Andrea Pubusa
Può sembrar strano, ma nella periferia la pregnanza e l’insensatezza dello scasso Renzi-Boschi-Verdini si coglie meglio. Il fatto è che i guasti di quel testo si notano con più nitidezza, vengono esaltati dall’esperienza concreta. L’altro giorno a Carbonia ho partecipato ad un’affollata assemblea per il NO e mi hanno colpito alcuni interventi. Per esempio, l’attacco alla rappresentanza in periferia è colto con più immediatezza. Quando ho detto che il senato ipotizzato da Renzi limita la rappresentanza dei territori, perché consente che solo quelli più forti (Cagliari e Sassari) abbiano senatori, il messaggio è stato rilanciato da un intervento che ha fatto il punto sulle province. Bene o male le province elettive rappresentavano i territori nel loro insieme. Ora, coi commissari regionali a capo delle province, quella rappresentanza è venuta meno. Le popolazioni sono più sole, più isolate, i loro immani problemi hanno meno possibilità di filtrare nei processi decisionali regionali e nazionali. Quindi, modificare le province, aggiornarne le funzioni era necessario, ma la loro esistenza come enti dipendenti dalla Regione, come appendice regionale, anziché come espressione dell’autonomia dei territori, è una perdita secca di peso politico, di capacità delle popolazioni locali di far valere le proprie ragioni.

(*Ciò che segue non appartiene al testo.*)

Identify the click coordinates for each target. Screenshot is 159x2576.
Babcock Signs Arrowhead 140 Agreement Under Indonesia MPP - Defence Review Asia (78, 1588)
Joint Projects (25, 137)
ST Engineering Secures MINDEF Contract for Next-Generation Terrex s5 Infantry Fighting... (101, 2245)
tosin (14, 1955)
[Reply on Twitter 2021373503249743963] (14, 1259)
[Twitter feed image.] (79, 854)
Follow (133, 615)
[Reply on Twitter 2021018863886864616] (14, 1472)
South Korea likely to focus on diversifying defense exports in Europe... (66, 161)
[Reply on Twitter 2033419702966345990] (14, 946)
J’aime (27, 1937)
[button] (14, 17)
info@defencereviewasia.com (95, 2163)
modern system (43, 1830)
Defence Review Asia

L’attacco alla rappresentanza è stato ripreso poi da alcuni lavoratori, sempre presenti nelle lotte di fabbrica di questi decenni. Uno di loro ha messo in luce come questo attacco al carattere rappresentativo delle province e ora perfino del Senato abbia la sua origine nel drastico ridimensionamento degli organismi di difesa dei lavoratori nei luoghi di lavoro. L’eversione dello Statuto dei lavoratori disposta col Job act ne è la riprova. A cosa mira la soppressione dell’art. 18 se non a questo? La reintroduzione del licenziamento facile costituisce l’antidoto più forte alla partecipazione dei lavoratori alle lotte nei luoghi di lavoro, li riconduce sotto il tallone dell’imprenditore che ridiventa padrone. C’è poi la compressione della contrattazione sindacale, da quella aziendale a quella nazionale, a cancellare la rappresentanza dei lavoratori, il loro potere, se non decisionale, partecipativo.

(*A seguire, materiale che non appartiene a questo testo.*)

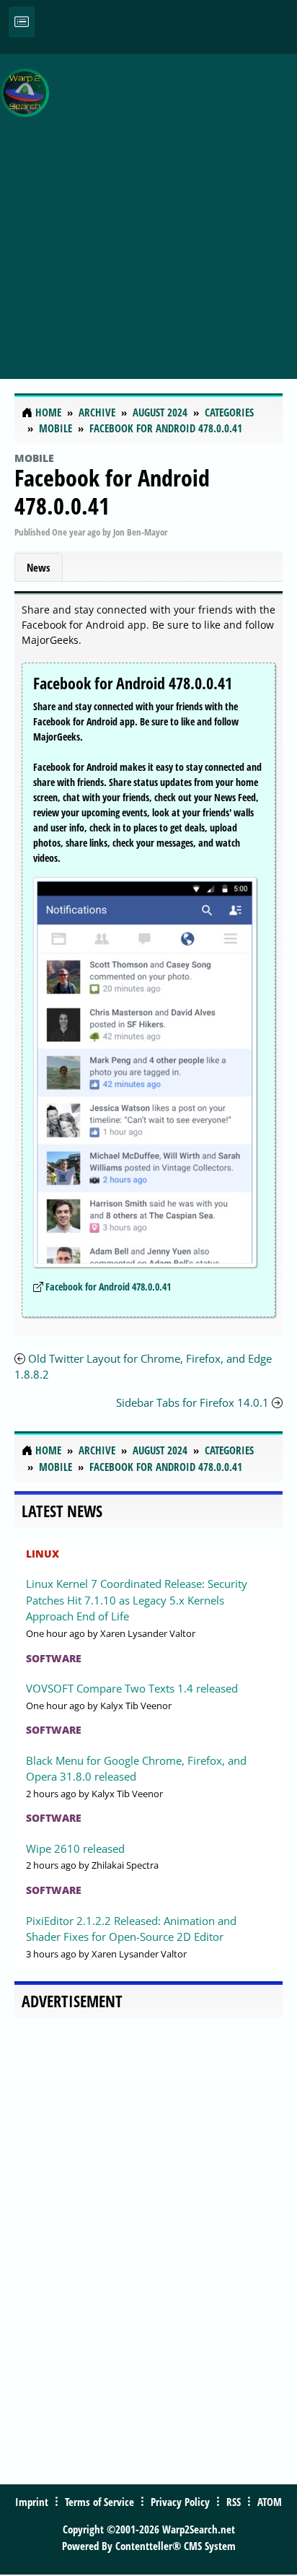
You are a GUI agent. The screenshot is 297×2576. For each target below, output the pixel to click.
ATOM (269, 2501)
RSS (233, 2501)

Un altro lavoratore mette in luce come questo processo di svilimento della rappresentanza nelle istituzioni e nei luoghi di lavoro incide sulla prima parte della Costituzione, contrariamente a quanto sostengono i sostenitori del sì. Questo è il modo per infilzare insieme non solo il principio lavorista (l’Italia è una repubblica …fondata sul lavoro), ma anche il principio democratico (L’Italia è una repubblica democratica…) perché il carattere democratico è dato dalla uguale capacità di diritti dei cittadini e dalla loro capacità di partecipare all’organizzazione economica, sociale e politica del Paese. E’ un affossamento dell’art. 3 Cost. che pone appunto il principio di uguaglianza e della partecipazione. Il principio fondamentale che ispira le norme costituzionali in materia di lavoro “è consacrato nell’art. 2, nella parte in cui riconosce ad ogni uomo valore di fine in sé e perciò attribuisce ad esso, in quanto essenza dotata di una propria maturale dignità”, la titolarità di diritti, “inviolabili”, ossia “intangibili”. Questo diceva Mortati, grande costituzionalista e padre costituente nelle sue mirabili pagine sul lavoro nella Costituzione. E, questi lavoratori di Carbonia, pur senza essere costituzionalisti. intuiscono e desumono dalla loro esperienza concreta che tutto si tiene e le modifiche di Renzi alla Carta e alla legislazione ordinaria sul lavoro ha come effetto diretto ed evidente un rinsecchimento dei principi fondamentali, incidendo perfino sulla sovranità popolare, che torna ad essere sovranità dei gruppi economici forti e di un ceto politico che ne è in larga misura espressione, dati i processi di nomina dall’alto.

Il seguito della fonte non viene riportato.